Wow much of what he’s saying in that video is a lie with regards to the history of latent diffusion, creating an open source GPT3, etc. Just taking credit for a bunch of work he didn’t have much to do with.
You know it never ceases to amaze me how even the most respected fall prey to this money laundering scheme. If people even spent some time to read about Tether they would not touch this stuff. It's blood money.
You should probably post some citations to that. Tether most probably have backing for every single dollar they have, and then plenty more. What about it is “blood money”?
I mean, is AI a less sketchy space in 2024 than crypto/blockchain in 2024? Two or three years ago sure, I guess, but today?
The drama around OpenAI is well documented, there are multiple lawsuits and an SEC investigation at least in embryo, Karpathy bounced and Ilya's harder to spot than Kate Middleton (edit: please see below edit in regards to this tasteless quip). NVIDIA is pushing the Dutch East India Company by some measures of profitability with AMD's full cooperation: George Hotz doesn't knuckle under to the man easily and he's thrown in the towel on ever getting usable drivers on "gaming"-class gear. At least now I guess the Su-Huang Thanksgiving dinners will be less awkward.

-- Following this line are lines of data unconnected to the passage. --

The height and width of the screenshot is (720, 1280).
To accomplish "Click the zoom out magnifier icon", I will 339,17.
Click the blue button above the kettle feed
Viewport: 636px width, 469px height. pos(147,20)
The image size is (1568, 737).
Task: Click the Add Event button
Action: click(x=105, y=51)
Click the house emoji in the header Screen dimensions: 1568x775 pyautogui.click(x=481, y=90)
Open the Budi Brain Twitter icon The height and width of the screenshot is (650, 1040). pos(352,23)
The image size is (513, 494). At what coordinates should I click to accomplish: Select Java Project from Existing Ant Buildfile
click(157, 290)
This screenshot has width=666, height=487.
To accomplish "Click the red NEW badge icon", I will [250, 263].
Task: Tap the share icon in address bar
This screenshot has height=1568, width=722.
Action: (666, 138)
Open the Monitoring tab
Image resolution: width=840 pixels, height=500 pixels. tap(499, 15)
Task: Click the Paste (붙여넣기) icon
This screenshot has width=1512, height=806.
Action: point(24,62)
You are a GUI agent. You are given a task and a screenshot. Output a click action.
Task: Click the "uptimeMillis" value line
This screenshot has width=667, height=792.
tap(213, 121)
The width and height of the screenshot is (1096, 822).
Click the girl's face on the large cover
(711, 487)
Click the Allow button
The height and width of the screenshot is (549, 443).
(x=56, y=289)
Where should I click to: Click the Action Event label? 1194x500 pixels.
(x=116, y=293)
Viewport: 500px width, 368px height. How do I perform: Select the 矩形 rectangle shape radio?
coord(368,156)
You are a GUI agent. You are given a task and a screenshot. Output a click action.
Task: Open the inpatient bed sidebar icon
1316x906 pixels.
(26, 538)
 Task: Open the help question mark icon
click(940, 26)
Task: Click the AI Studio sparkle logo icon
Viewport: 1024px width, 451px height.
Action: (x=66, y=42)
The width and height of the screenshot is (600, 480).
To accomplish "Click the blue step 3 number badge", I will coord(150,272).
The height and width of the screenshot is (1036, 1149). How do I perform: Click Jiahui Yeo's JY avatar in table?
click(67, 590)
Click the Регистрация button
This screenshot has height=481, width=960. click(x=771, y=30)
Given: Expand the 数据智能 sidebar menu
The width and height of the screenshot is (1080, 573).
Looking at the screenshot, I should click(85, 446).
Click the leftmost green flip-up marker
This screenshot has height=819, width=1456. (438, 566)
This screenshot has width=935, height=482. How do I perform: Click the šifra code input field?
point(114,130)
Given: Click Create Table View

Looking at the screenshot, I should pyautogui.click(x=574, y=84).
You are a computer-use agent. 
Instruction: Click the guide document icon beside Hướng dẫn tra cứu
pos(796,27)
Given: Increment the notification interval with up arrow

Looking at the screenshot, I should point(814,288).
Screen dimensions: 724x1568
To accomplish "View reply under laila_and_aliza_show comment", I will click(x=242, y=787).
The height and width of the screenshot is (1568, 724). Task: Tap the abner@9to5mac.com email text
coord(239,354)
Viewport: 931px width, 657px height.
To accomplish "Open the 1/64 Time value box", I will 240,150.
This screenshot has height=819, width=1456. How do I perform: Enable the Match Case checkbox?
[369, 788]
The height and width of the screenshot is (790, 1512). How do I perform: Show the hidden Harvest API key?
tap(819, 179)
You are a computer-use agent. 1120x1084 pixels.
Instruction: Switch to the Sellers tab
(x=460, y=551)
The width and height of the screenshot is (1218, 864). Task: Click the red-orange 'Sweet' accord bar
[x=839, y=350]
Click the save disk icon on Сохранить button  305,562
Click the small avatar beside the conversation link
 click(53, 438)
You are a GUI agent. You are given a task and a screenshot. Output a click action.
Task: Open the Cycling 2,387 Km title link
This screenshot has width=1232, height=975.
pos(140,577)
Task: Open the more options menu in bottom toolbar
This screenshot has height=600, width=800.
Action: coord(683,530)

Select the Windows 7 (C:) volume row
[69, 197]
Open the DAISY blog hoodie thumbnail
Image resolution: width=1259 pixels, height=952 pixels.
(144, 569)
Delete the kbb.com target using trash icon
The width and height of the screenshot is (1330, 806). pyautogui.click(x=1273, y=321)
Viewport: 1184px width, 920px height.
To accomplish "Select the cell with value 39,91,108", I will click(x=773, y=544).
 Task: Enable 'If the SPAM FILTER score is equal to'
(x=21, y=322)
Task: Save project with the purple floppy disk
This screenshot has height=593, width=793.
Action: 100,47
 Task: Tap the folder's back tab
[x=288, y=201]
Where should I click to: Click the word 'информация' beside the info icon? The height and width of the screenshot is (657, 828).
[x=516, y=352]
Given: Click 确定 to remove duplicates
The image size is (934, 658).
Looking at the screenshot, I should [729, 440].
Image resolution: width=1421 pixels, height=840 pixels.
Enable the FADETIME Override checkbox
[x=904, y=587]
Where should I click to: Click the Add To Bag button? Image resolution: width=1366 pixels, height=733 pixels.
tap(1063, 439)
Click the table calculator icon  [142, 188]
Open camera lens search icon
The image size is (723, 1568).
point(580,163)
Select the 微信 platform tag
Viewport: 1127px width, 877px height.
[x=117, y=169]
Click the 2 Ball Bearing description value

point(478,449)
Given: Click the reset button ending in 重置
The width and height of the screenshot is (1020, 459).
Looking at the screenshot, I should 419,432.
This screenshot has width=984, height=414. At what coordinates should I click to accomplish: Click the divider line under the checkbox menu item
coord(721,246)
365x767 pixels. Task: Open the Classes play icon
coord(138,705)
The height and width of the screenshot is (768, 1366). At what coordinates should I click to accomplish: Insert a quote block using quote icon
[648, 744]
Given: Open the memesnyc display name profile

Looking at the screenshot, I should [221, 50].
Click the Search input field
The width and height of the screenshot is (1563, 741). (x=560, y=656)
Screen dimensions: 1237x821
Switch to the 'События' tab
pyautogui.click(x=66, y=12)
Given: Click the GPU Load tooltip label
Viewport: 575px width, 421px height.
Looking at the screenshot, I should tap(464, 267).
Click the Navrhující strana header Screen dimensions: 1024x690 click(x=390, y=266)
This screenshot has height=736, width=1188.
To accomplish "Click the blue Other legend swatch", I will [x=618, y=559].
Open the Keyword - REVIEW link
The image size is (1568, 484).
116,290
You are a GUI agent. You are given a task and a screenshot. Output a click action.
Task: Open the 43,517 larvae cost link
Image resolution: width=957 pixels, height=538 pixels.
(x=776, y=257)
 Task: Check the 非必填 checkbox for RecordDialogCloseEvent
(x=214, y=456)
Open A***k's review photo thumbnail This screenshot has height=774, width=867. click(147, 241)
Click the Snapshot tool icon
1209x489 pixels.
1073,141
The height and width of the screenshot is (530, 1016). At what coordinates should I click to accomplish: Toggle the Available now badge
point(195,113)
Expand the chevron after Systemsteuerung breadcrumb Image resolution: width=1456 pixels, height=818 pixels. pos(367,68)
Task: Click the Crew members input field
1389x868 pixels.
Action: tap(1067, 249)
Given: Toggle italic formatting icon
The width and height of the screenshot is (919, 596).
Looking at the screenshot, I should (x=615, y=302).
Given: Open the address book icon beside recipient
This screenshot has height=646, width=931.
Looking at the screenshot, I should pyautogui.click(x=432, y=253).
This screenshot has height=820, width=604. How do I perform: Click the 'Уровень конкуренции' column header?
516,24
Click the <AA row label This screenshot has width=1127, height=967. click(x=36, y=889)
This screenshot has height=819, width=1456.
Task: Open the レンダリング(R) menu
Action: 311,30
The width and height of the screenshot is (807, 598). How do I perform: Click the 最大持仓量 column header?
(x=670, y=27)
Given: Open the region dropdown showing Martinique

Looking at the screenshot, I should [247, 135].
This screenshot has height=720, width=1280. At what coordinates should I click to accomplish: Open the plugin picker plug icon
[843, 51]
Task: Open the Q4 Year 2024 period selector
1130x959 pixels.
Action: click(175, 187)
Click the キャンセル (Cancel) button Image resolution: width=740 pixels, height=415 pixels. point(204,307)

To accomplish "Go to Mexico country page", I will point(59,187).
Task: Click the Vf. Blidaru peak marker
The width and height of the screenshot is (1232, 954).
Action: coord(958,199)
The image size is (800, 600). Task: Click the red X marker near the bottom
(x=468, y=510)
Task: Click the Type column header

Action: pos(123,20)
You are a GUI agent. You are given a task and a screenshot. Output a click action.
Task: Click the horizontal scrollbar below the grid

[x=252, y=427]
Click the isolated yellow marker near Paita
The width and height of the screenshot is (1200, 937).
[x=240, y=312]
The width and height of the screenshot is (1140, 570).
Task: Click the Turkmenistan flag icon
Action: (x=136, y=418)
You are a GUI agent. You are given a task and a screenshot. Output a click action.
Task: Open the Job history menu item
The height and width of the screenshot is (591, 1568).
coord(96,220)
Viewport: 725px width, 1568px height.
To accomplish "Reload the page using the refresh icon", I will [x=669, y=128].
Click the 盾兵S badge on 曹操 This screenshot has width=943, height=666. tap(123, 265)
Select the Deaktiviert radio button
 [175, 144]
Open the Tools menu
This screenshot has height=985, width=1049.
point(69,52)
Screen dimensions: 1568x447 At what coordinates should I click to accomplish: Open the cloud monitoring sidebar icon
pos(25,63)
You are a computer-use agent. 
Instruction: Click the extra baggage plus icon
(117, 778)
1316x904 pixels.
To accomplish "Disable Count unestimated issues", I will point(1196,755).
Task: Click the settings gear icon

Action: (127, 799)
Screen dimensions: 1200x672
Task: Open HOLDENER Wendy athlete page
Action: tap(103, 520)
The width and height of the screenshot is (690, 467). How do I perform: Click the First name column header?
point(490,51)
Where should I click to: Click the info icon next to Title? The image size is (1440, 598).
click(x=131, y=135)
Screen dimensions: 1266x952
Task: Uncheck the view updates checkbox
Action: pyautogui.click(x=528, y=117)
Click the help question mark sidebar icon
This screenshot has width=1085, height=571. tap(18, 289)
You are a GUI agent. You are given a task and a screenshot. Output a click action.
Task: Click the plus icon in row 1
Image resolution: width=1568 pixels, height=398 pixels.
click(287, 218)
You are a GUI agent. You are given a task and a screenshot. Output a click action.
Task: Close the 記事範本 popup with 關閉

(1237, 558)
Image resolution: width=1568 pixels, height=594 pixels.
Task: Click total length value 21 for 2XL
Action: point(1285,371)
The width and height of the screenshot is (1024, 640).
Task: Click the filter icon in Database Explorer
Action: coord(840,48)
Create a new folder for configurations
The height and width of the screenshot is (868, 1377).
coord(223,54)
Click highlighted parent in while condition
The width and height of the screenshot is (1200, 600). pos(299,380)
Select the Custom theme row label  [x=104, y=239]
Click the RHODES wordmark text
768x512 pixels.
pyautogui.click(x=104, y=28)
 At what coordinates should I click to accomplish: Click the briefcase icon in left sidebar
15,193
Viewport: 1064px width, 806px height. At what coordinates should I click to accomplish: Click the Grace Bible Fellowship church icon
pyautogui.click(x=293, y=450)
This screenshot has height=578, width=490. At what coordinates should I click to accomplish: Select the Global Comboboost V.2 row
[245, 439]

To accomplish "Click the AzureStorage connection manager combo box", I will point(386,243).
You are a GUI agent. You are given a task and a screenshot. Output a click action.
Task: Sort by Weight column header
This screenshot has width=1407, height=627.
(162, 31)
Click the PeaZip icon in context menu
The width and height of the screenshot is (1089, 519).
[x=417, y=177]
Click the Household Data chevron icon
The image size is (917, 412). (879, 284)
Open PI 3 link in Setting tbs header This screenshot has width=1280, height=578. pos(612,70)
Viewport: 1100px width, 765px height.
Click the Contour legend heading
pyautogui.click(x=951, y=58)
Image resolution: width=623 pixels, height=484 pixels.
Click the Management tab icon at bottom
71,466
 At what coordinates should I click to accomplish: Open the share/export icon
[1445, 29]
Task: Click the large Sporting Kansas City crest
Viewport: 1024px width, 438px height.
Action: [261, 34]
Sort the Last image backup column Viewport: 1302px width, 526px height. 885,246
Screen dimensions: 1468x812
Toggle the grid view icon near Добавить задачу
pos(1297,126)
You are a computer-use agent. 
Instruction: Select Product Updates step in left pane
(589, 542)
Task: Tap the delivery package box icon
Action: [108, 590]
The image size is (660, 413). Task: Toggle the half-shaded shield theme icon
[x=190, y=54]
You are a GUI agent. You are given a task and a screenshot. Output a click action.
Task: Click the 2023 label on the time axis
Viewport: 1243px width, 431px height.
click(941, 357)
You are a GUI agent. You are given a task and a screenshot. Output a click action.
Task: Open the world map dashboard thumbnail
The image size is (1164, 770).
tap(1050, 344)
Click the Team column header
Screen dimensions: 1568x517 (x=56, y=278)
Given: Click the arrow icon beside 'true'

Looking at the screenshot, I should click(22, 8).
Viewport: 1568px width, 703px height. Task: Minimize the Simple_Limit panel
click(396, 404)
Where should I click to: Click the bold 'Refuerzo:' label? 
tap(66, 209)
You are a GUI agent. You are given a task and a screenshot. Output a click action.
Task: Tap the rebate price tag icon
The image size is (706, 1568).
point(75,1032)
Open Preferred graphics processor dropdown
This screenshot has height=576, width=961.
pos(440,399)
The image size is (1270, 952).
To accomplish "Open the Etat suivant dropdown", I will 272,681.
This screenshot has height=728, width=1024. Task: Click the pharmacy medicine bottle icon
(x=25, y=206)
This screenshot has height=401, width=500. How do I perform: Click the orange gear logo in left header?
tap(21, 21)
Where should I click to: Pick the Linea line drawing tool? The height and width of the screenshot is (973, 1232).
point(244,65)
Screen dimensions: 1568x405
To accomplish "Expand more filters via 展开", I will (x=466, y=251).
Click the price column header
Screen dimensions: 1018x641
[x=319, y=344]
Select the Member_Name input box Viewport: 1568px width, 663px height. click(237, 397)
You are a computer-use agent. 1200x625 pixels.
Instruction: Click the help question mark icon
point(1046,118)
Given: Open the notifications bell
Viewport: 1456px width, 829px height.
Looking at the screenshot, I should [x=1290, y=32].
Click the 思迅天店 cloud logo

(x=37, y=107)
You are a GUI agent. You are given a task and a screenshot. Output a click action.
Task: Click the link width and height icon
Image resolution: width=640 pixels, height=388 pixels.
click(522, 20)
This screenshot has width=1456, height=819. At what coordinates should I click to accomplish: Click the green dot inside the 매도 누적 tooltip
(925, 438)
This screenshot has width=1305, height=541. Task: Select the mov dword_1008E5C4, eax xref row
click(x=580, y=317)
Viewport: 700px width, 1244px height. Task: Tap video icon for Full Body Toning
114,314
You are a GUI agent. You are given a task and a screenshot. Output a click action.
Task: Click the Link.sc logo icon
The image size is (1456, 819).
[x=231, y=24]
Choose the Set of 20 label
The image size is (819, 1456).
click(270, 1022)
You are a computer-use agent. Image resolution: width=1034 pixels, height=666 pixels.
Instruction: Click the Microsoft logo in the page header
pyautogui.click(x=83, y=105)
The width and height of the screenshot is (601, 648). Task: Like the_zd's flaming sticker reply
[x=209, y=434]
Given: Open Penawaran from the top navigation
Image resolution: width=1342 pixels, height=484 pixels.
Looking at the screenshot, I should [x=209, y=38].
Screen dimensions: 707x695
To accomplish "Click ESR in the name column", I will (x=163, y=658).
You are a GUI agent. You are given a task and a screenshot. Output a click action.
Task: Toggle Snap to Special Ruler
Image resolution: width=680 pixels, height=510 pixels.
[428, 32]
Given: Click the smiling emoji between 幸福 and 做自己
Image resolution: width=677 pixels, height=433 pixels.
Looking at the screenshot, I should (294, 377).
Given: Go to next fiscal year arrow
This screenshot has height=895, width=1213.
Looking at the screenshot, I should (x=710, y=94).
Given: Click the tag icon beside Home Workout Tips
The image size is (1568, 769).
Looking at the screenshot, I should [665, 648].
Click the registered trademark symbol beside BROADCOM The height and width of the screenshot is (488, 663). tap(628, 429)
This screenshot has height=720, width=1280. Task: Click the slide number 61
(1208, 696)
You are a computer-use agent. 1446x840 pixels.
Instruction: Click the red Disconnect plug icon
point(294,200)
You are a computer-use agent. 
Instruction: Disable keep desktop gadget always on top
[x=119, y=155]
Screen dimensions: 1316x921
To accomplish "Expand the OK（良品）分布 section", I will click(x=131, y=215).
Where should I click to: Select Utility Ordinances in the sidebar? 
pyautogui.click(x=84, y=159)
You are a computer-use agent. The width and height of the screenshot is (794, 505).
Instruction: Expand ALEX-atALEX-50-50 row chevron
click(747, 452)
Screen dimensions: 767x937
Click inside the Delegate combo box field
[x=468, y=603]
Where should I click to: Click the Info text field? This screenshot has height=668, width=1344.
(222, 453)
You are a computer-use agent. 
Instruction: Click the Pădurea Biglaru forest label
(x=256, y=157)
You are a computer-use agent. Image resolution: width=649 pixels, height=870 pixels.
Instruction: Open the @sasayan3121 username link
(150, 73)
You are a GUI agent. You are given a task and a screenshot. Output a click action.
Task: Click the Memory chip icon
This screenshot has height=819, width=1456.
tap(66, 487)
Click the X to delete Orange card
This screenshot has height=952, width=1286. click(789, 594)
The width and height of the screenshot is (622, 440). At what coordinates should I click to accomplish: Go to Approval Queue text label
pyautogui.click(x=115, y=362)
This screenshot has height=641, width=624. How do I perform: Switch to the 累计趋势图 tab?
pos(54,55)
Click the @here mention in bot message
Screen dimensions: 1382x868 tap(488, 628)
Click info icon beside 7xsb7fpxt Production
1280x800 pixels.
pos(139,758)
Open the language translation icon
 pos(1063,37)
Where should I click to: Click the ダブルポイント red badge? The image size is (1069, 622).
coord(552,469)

Of the now over a dozen FAANG/AI "boomerangs" I know, all of them predate COVID hiring or whatever and all get crammed down on RSU grants they accumulated over years: whether or not phone calls got made it's pretty clearly on everyone's agenda to wash all the ESOP out, neutron bomb the Peninsula, and then hire everyone back with at dramatically lower TC all while blowing EPS out quarter after quarter.
Meanwhile the FOMC is openly talking about looser labor markets via open market operations (that's direct government interference in free labor markets to suppress wages for the pro-capitalism folks, think a little about what capitalism is supposed to mean if you are ok with this), and this against the backdrop of an election between two men having trouble campaigning effectively because one is fighting off dozens of lawsuits including multiple felony charges and the other is flying back and forth between Kiev and Tel Aviv trying to manage two wars he can't seem to manage: IIRC Biden is in Ukraine right now trying to keep Zelenskyy from drone-bombing any more refineries of Urals crude because `CL` or whatever is up like 5% in the last three weeks which is really bad in an election year looking to get nothing but uglier: is anyone really arguing that some meme on /r/crypto is what's pushing e.g. BTC and not a pretty shaky-looking Fed?
Meanwhile over in crypto land, over the same period of time that AI and other marquee Valley tech has been turning into a scandal-plagued orgy of ugly headlines on a nearly daily basis, the regulators have actually been getting serious about sending bad actors to jail or leaning on them with the prospect (SBF, CZ), major ETFs and futures serviced by reputable exchanges (e.g. CME) have entered mainstream portfolios, and a new generation of exchanges (`dy/dx`, Vertex, Apex, Orderly) backed by conventional finance investments in robust bridge infrastructure (LayerZero) are now doing standard Island/ARCA-style efficient matching and then using the blockchain for what it's for: printing a consolidated, Reg NMS/NBBO/SIP-style consolidated tape.
As a freelancer I don't really have a dog in this fight, I judge projects by feasibility, compensation, and minimum ick factor. From the vantage point of my flow the AI projects are sketchier looking on average and below market bids on average contrasted to the blockchain projects, a stark reversal from even six months ago.
Edit: I just saw the news about Kate Middleton, I was unaware of this when I wrote the above which is in extremely poor taste in light of that news. My thoughts and prayers are with her and her family.
I and many many people around me use ChatGPT every single day in our lives. AI has a lot of hype but it’s backed by real crap that’s useful. Crypto on the other hand never really did anything practical except help people buy drugs and launder money. Or make people money in the name of investments.